People living with HIV appear more likely to get breakthrough COVID-19 and severe illness after vaccination, suggesting they might benefit from extra vaccine doses— even if they’re not considered to be moderately or severely immunocompromised.
While most people with well-controlled HIV have a good response to COVID vaccines, those who are not on antiretroviral therapy or who have a low CD4 T-cell count may not fare as well.
Researchers with the NA-ACCORD cohort study used electronic health records to compare breakthrough COVID-19 rates among 33,029 HIV-positive and 80,965 HIV-negative people who were fully vaccinated, mostly with the Pfizer-BioNTech or Moderna vaccines. (This was defined as completion of the standard initial vaccine regimen, but nearly half had also received additional doses.)
The overall risk of COVID breakthrough nine months after full vaccination was low (3.8%), but people with HIV had a 28% higher breakthrough rate than their HIV-negative peers (4.4% versus 3.5%). People who received additional doses and those with a high CD4 count experienced fewer breakthroughs.

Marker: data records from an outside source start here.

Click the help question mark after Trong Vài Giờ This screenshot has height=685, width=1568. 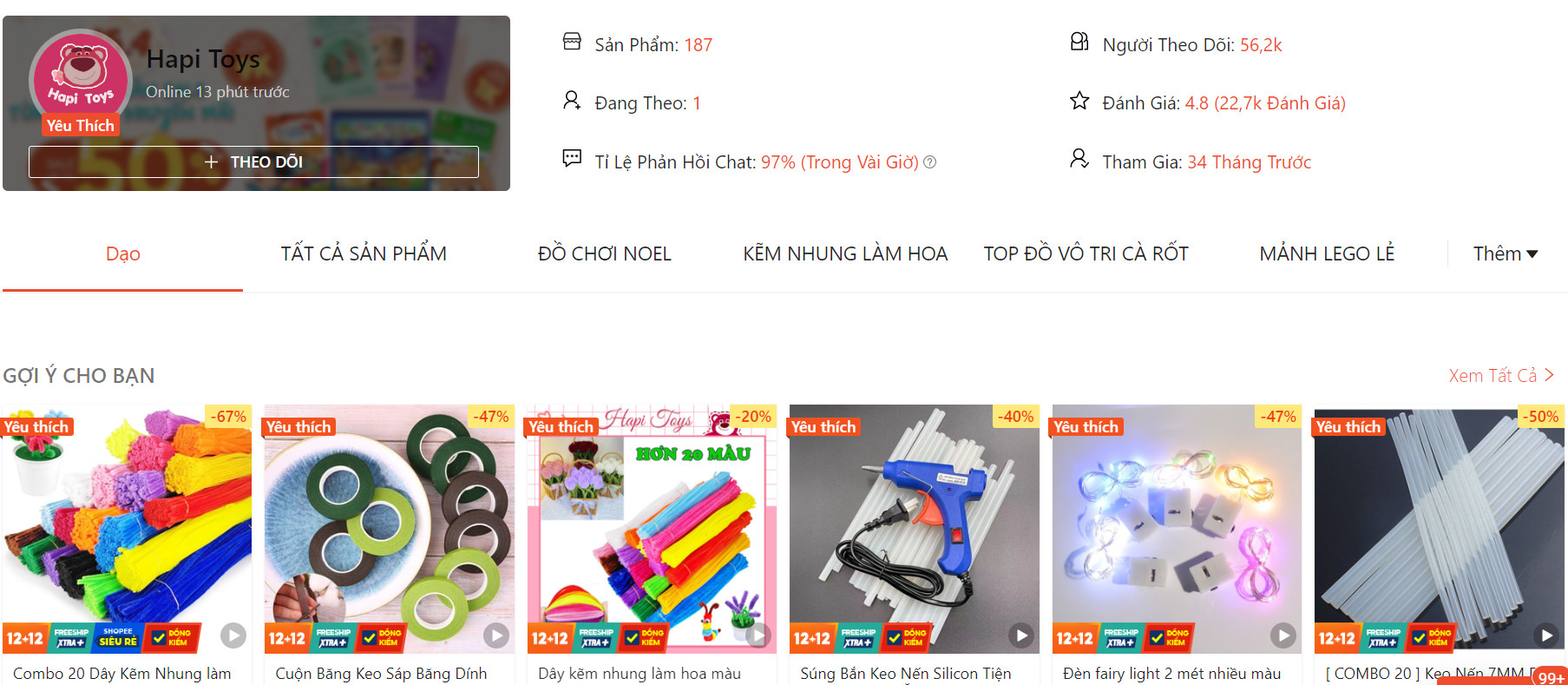(929, 162)
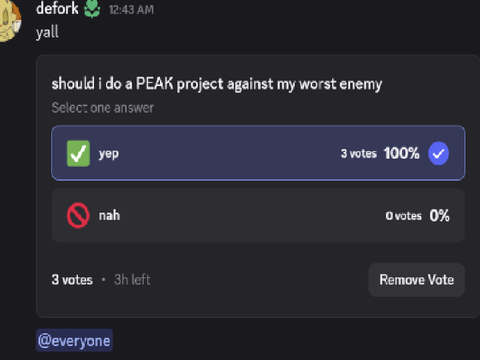This screenshot has height=360, width=480.
Task: View voters via 3 votes on yep
Action: (x=359, y=154)
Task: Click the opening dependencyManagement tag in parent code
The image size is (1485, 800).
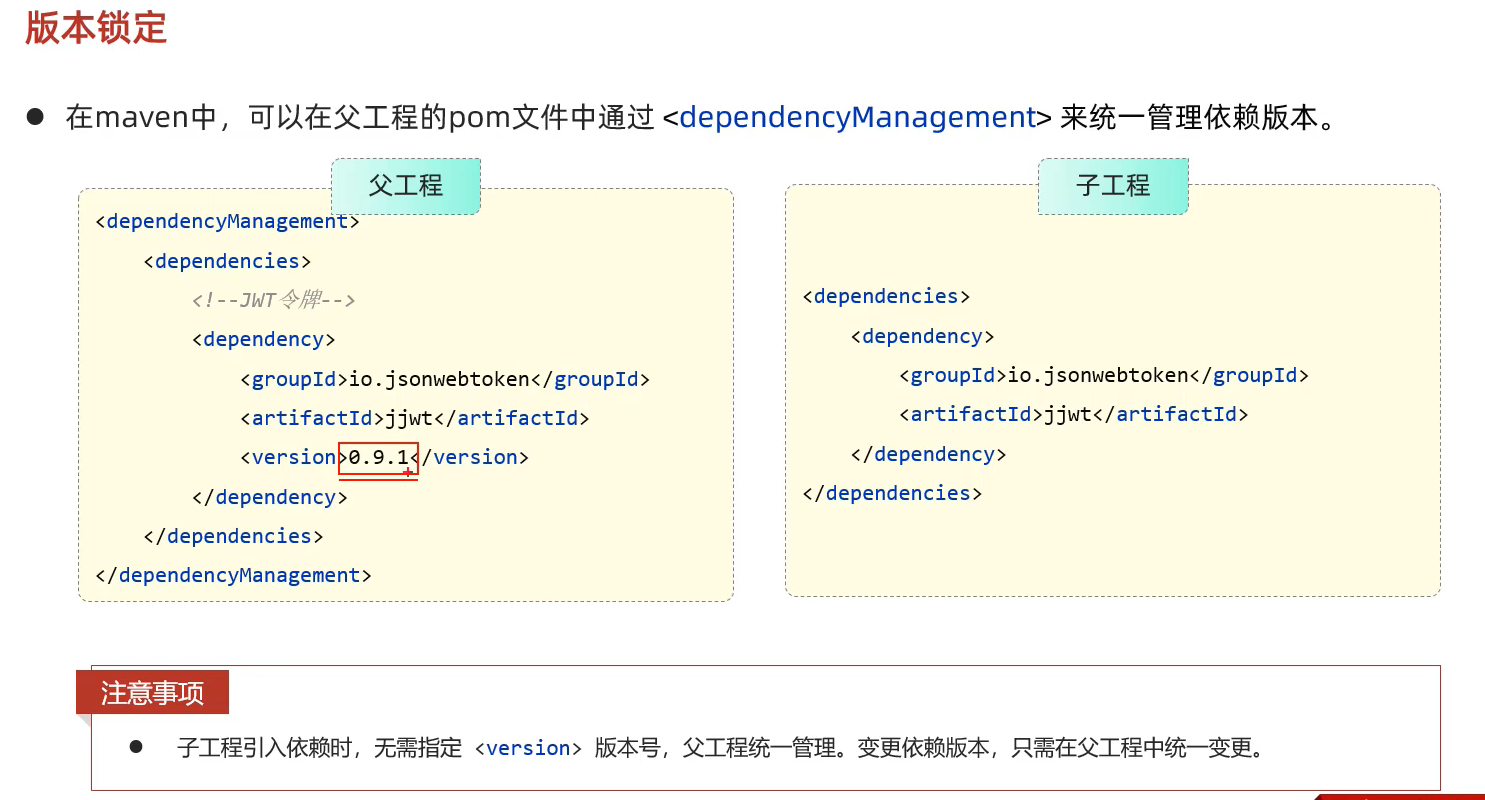Action: tap(227, 221)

A follow-up analysis that included 1,241 HIV-positive and 2,408 HIV-negative people with breakthrough COVID found that rates of severe illness were comparable in the two groups (6.7% versus 7.3%), but the risk was 59% higher for HIV-positive people with a CD4 count below 350.
“These findings should alert all people with HIV to their greater risk of COVID-19 breakthrough and can inform official recommendations about COVID-19 vaccination for people with HIV,” says senior study author Keri Althoff, PhD, MPH, of Johns Hopkins Bloomberg School of Public Health.